Veri kümesi öğeleri
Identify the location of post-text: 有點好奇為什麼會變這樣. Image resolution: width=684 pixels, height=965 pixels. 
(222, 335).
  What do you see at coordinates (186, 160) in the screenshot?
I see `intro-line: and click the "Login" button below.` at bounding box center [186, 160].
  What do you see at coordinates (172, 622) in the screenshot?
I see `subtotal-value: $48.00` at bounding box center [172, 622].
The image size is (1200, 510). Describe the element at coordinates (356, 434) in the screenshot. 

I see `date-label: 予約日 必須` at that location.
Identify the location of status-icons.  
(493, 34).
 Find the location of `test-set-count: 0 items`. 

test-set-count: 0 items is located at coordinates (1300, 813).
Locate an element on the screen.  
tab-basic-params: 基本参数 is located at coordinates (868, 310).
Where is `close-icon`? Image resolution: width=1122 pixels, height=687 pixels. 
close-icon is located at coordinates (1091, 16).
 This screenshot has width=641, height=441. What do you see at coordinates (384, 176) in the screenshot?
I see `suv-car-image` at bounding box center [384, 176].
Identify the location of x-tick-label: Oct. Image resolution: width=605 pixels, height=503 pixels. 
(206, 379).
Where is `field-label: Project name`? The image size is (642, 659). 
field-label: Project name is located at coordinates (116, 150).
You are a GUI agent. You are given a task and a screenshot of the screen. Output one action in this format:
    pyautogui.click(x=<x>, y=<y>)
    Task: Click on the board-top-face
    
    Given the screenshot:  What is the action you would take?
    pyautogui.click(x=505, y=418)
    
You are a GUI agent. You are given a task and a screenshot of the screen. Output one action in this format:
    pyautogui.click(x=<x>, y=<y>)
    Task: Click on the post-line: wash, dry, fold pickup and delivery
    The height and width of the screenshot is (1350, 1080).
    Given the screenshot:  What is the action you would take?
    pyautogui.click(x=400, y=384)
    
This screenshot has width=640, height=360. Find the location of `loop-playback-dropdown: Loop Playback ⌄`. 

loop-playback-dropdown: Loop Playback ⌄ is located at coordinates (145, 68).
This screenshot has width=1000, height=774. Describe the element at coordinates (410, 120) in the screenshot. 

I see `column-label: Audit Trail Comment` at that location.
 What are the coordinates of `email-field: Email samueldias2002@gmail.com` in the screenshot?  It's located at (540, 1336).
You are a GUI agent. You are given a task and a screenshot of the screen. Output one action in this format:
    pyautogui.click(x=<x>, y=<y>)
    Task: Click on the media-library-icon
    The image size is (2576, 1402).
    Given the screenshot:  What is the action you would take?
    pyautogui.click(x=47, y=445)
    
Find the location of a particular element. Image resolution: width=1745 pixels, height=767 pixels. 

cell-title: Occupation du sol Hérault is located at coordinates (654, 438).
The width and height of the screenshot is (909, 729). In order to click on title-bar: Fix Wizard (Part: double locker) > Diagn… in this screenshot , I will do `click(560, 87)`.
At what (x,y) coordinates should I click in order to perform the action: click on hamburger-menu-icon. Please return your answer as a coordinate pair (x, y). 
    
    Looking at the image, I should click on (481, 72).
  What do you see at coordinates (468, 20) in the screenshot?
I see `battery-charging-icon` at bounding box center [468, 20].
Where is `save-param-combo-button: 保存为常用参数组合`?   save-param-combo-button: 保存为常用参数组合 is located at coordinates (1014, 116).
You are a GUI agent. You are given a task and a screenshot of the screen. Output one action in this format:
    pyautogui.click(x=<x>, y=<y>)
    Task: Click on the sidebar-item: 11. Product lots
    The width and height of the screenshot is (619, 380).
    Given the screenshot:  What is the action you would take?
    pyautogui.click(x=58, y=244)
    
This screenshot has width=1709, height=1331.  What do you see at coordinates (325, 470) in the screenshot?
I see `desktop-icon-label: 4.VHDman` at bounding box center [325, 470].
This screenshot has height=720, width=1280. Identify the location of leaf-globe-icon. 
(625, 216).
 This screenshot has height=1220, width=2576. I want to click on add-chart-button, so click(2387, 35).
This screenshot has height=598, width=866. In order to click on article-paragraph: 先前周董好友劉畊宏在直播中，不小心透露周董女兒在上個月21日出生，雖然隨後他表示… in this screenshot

Görev: Yukarıdaki materyalde "coordinates (1014, 116)." ifadesinin geçtiği satırdan başlayıp "This screenshot has height=1220, width=2576." ifadesinin geçtiği satır da dahil olmak üzere aradaki bütün satırları hiç değiştirmeden yazın.

Alıştırma yanıtı:
Where is `save-param-combo-button: 保存为常用参数组合`?   save-param-combo-button: 保存为常用参数组合 is located at coordinates (1014, 116).
You are a GUI agent. You are given a task and a screenshot of the screen. Output one action in this format:
    pyautogui.click(x=<x>, y=<y>)
    Task: Click on the sidebar-item: 11. Product lots
    The width and height of the screenshot is (619, 380).
    Given the screenshot:  What is the action you would take?
    pyautogui.click(x=58, y=244)
    
This screenshot has width=1709, height=1331.  What do you see at coordinates (325, 470) in the screenshot?
I see `desktop-icon-label: 4.VHDman` at bounding box center [325, 470].
This screenshot has height=720, width=1280. Identify the location of leaf-globe-icon. 
(625, 216).
 This screenshot has height=1220, width=2576. I want to click on add-chart-button, so click(2387, 35).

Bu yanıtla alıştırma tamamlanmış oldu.